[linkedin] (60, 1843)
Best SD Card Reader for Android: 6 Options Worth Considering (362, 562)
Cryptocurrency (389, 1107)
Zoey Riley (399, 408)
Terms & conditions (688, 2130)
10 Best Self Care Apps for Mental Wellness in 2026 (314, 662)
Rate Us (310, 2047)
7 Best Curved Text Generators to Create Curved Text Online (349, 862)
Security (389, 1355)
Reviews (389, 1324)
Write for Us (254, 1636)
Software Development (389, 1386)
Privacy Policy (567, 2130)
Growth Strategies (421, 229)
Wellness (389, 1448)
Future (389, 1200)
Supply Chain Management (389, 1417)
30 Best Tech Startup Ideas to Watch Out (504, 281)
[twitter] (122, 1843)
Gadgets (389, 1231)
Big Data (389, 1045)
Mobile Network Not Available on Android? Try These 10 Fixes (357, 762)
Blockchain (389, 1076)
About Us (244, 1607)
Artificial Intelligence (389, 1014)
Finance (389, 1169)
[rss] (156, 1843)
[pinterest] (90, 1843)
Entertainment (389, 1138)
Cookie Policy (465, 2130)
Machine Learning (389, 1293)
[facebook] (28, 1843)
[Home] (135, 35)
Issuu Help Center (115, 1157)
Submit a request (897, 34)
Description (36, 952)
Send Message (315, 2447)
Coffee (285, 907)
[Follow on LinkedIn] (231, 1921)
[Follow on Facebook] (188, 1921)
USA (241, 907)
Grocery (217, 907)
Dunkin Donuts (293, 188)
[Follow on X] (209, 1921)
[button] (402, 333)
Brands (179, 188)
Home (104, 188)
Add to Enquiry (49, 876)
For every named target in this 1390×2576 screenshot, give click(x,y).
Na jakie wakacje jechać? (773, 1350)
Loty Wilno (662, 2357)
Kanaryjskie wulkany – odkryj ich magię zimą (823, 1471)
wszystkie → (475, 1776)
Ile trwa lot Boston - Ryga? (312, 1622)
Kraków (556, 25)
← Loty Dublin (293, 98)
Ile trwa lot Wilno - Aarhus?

_ _ _ _

TASK ITEM:
Retype exactly the lines above, from the one with "Send Message (315, 2447)" through the one with "wszystkie → (475, 1776)", inclusive.

RESPONSE TO THIS TASK:
Send Message (315, 2447)
Coffee (285, 907)
[Follow on LinkedIn] (231, 1921)
[Follow on Facebook] (188, 1921)
USA (241, 907)
Grocery (217, 907)
Dunkin Donuts (293, 188)
[Follow on X] (209, 1921)
[button] (402, 333)
Brands (179, 188)
Home (104, 188)
Add to Enquiry (49, 876)
For every named target in this 1390×2576 screenshot, give click(x,y).
Na jakie wakacje jechać? (773, 1350)
Loty Wilno (662, 2357)
Kanaryjskie wulkany – odkryj ich magię zimą (823, 1471)
wszystkie → (475, 1776)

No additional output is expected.